Это был сигнал к началу побега. И через секунду на территории лагеря загремели взрывы…
…Заложенные в бараках мины рушили тонкие стены, сносили крыши, жестока калеча и убивая людей во сне. Отчаянно взвыли сирены. А толпа заключенных уже бежала к оплетенным колючей проволокой воротам, сметая всё на своем пути. Охранники, которые согласно плану Шакича заранее окружили предназначенные для взрывов бараки и теперь были заняты тем, что добивали их обитателей, не сразу поняли, что именно происходит. А когда поняли, было поздно. Немногие усташи, охранявшие выход из лагеря, были растоптаны и разорваны заключенными. Их не остановил даже пулеметный огонь, который открыли вдогонку опомнившиеся охранники на лагерных вышках…
…Шакич выполз из здания барака на руках. На территории лагеря царил полный хаос. Горели руины взорванных бараков, охранники метались из стороны в сторону, не зная, что делать – то ли добивать тех, кто не был убит взрывами, то ли преследовать сбежавших. Пулеметы на вышках еще стреляли, но, видимо, беглецы были уже вне зоны досягаемости, и стрелки вели огонь для очистки совести.

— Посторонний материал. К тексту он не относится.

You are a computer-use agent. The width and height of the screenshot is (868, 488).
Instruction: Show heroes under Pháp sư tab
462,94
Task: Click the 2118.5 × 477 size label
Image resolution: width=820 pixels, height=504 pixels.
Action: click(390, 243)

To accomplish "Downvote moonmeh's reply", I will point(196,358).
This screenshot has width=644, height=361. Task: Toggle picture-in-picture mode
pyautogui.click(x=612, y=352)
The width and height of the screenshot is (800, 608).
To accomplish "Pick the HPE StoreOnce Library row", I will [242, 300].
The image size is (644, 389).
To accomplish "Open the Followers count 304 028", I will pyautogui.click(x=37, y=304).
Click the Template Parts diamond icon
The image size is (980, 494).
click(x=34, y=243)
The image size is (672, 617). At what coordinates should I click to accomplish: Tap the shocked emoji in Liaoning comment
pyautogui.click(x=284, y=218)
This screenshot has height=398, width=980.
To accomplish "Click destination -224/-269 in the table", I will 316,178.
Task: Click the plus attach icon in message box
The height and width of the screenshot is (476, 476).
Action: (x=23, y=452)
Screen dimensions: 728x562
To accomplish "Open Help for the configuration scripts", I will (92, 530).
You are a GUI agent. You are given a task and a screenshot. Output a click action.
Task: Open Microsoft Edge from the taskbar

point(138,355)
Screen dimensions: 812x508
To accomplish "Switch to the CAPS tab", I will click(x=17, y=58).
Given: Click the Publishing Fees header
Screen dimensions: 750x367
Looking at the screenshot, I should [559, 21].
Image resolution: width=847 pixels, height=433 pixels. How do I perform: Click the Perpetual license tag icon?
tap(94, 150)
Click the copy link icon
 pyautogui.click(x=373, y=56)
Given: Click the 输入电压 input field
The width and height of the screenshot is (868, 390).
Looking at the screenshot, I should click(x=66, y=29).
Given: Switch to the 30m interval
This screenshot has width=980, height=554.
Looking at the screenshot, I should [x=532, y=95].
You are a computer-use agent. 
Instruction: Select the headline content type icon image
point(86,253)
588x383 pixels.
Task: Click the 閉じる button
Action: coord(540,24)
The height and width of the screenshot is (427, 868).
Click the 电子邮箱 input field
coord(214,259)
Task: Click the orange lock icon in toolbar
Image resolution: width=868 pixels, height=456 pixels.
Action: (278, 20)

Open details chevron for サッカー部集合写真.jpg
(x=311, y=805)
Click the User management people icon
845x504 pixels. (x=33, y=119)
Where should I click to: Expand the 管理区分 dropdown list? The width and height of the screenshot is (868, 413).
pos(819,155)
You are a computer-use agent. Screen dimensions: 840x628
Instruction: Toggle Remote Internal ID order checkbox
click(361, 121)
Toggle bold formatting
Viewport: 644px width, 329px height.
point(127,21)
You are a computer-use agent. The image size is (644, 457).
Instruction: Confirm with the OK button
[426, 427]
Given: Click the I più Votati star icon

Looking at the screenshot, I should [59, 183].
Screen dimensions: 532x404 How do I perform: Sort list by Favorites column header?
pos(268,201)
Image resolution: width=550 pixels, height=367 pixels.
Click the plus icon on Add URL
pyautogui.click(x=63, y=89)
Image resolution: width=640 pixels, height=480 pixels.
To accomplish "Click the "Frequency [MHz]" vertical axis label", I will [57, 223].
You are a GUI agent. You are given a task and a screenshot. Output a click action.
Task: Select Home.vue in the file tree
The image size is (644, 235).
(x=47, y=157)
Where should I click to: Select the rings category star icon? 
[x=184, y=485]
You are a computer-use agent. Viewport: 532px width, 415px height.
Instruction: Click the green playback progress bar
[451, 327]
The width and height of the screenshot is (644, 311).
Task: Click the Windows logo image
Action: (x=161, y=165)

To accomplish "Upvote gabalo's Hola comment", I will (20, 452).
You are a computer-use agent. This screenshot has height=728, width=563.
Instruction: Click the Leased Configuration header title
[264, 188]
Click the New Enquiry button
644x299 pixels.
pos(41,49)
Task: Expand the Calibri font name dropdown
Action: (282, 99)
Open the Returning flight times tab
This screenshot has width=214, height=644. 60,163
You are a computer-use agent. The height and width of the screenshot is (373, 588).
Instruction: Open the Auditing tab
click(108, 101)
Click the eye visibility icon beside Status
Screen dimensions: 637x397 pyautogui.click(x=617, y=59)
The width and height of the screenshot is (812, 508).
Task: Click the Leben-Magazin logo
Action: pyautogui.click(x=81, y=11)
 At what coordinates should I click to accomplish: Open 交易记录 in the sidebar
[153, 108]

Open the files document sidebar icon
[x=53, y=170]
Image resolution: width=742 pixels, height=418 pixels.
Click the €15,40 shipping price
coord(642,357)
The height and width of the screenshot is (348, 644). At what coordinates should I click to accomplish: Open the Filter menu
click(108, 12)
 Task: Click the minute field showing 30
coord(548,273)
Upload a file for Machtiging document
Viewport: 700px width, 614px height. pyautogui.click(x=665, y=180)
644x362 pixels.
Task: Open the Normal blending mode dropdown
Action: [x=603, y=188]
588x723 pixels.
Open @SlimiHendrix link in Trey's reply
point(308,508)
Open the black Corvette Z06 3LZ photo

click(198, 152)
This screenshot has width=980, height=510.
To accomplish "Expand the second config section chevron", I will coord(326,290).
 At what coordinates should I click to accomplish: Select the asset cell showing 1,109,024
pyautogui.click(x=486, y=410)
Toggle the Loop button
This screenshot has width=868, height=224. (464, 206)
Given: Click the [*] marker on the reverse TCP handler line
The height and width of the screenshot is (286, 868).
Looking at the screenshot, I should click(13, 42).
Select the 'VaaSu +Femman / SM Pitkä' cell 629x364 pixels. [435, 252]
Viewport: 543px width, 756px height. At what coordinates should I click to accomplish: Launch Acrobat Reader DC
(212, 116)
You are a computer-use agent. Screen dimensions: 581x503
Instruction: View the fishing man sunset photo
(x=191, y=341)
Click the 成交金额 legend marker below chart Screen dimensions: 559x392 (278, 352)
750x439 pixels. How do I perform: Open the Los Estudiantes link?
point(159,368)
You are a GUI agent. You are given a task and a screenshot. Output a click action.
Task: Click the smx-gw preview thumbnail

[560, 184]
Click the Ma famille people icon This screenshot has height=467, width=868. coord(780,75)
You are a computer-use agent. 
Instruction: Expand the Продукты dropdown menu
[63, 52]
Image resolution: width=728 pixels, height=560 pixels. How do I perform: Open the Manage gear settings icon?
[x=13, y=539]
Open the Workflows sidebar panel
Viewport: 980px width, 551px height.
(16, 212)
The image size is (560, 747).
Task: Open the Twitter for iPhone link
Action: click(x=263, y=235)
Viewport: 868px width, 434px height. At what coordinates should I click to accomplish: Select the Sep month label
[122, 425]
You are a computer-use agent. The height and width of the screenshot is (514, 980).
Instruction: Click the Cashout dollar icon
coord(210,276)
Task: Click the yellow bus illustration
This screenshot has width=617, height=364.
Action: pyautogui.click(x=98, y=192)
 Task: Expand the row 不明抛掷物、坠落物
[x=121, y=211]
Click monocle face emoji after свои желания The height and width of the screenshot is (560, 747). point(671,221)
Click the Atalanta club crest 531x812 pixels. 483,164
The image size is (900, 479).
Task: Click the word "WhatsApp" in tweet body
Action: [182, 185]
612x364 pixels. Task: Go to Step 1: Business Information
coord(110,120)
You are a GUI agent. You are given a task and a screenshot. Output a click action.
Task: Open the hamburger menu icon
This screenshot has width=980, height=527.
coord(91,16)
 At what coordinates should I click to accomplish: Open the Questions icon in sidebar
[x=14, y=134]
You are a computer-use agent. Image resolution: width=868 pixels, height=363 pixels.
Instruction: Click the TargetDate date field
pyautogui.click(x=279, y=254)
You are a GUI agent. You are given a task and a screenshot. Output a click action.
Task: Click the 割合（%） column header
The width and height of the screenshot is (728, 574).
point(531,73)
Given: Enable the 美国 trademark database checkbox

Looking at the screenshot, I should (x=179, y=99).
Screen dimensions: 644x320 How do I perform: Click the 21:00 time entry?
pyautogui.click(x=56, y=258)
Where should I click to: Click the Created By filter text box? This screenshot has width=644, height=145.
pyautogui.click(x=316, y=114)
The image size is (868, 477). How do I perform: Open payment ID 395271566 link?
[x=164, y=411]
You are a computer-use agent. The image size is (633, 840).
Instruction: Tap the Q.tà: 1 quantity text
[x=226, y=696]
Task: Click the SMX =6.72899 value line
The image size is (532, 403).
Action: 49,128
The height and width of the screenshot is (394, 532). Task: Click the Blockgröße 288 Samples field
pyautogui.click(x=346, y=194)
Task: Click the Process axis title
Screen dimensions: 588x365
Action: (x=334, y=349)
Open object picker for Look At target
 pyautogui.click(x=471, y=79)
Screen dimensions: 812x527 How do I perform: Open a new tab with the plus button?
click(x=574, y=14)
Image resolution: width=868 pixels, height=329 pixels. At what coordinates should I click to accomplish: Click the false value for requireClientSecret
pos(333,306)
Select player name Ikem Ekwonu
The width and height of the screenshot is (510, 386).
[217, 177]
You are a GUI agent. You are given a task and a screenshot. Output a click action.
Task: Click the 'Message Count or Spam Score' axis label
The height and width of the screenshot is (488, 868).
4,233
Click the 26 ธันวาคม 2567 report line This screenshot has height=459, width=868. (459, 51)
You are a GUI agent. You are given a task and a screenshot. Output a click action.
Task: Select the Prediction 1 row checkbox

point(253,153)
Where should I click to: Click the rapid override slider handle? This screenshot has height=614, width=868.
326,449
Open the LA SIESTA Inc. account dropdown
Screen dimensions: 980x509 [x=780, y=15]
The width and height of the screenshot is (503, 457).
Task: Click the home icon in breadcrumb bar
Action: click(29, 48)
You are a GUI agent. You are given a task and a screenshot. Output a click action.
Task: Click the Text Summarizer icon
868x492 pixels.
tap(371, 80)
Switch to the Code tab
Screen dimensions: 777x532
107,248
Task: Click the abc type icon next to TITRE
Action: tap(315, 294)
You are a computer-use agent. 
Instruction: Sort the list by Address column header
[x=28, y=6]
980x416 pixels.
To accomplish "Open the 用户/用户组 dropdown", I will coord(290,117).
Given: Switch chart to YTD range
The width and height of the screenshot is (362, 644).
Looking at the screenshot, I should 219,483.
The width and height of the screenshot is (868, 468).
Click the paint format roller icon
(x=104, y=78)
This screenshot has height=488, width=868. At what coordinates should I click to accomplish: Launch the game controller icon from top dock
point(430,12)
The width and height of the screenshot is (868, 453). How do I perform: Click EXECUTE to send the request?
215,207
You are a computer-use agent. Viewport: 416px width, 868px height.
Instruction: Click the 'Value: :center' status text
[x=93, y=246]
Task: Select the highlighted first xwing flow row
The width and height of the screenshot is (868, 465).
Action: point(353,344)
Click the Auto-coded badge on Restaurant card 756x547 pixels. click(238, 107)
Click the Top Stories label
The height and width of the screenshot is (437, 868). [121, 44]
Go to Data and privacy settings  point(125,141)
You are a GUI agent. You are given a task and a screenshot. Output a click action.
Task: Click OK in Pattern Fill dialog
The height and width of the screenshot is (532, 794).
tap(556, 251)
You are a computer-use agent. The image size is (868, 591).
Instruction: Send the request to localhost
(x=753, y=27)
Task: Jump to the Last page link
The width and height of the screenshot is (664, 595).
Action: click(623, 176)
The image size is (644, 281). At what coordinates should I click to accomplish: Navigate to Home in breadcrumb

— Ulov! – прохрипел Шакич. – Догнать!..
Но его никто не услышал.
…Холодная апрельская ночь истаивала на глазах. Крупные звезды, молча смотревшие с неба вниз, бледнели, делались тоньше. Измученные долгим бегом заключенные спали. Буковый лес вокруг был тих, его не волновали ни война, ни людское горе.
Иван Павлович лежал спиной на земле, всем телом ощущая ее настоянный за ночь холод. Сердце в груди колотилось, рвалось наружу, озноб пронизывал насквозь, но это было счастье, это были ощущения свободы. Впервые за год он мог просто лежать на холодной земле, дышать лесом, видеть над собой рассветное небо. Он молча читал про себя молитву, благодаря Господа за это счастье – счастье просто жить…
— Чшш, — еле слышно произнес рядом с Панасюком Драгутин Йонич. – Кто-то идет.
Панасюк сел резко, рывком. Зашевелились и другие беглецы. Погоня?.. Но усташи бы не таились, открыли бы стрельбу еще издали… Кто мог тихо идти сейчас по предрассветному лесу?.. Да кто угодно – разгромленная часть вермахта, советские разведчики, патруль хорватской армии, партизаны-коммунисты, четники, наконец, просто дезертиры…
— Кo ide tamo? – негромко окликнул Иво Петрич, хорват, сидевший в Ясеноваце за членство в коммунистической партии – коммунистов усташи не считали хорватами и убивали на равных с другими.
— А ко ти треба? – насмешливо отозвался кто-то вопросом на вопрос. Судя по жесткому «трэба», а не мягкому «трьеба», говоривший был сербом, а не хорватом.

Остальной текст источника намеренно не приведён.